-- LISTED RECORDS --
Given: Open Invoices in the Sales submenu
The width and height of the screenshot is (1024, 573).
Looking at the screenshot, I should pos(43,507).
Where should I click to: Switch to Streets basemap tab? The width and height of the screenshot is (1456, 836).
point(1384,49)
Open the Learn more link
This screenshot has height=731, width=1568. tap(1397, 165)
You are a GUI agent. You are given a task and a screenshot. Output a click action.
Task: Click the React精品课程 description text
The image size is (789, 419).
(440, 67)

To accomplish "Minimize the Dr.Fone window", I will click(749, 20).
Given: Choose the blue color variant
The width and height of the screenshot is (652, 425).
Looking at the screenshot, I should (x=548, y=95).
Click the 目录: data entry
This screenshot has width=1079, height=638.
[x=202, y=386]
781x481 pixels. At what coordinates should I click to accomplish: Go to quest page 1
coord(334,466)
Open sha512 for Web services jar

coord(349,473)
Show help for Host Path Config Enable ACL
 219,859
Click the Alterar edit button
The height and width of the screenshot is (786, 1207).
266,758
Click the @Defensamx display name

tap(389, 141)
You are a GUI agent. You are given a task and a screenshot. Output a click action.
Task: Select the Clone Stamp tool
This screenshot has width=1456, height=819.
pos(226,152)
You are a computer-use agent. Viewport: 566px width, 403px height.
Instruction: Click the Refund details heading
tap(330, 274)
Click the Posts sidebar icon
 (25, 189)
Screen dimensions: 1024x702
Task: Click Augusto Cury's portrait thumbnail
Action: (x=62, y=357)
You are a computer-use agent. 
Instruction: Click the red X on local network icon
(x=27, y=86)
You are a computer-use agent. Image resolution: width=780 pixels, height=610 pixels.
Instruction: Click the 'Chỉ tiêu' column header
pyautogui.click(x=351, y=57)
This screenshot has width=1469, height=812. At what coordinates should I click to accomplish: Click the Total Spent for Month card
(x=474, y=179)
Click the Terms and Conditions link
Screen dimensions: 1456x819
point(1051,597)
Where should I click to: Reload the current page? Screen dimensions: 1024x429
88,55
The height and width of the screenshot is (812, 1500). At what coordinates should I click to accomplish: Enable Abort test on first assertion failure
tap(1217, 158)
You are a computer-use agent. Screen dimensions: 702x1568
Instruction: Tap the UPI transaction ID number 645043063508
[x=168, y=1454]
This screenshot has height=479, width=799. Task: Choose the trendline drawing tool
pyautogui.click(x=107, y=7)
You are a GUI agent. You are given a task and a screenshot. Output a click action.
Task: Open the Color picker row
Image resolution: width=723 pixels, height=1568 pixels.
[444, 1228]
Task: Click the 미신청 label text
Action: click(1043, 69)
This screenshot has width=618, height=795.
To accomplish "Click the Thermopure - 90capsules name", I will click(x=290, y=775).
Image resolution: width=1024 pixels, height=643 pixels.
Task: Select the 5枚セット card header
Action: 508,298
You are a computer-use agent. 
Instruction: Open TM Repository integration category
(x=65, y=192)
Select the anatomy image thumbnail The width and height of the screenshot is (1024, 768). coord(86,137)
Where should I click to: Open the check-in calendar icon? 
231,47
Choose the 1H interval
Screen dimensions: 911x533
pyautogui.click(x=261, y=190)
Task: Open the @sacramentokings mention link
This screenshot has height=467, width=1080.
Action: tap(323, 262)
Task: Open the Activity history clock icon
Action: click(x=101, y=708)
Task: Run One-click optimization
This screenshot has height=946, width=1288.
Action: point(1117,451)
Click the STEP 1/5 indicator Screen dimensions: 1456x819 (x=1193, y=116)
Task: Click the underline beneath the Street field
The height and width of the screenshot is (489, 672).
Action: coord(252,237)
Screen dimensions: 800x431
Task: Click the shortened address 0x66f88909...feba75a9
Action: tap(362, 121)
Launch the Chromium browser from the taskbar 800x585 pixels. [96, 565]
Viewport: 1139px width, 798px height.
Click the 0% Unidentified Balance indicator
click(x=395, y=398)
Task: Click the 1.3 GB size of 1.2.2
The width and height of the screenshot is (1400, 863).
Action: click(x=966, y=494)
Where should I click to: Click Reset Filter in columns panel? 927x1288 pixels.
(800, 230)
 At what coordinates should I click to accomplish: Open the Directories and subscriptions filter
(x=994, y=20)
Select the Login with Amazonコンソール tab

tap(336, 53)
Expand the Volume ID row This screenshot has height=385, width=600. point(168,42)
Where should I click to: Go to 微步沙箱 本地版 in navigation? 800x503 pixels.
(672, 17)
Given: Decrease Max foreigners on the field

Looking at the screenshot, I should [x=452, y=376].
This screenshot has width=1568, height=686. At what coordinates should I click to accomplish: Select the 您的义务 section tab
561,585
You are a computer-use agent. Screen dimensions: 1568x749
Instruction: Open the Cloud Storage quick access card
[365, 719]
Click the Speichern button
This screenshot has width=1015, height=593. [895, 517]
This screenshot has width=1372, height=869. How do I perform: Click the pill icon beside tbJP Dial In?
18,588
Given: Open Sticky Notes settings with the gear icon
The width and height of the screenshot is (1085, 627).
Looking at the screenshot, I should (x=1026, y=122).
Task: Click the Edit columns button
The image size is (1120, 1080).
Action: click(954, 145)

-- EXERCISE GOAL --
Please pull out every line of the listing above that holds the word "Choose", and copy each one unchanged.

-- SOLUTION TO THE PROBLEM --
Given: Choose the blue color variant
This screenshot has height=479, width=799. Task: Choose the trendline drawing tool
Choose the 1H interval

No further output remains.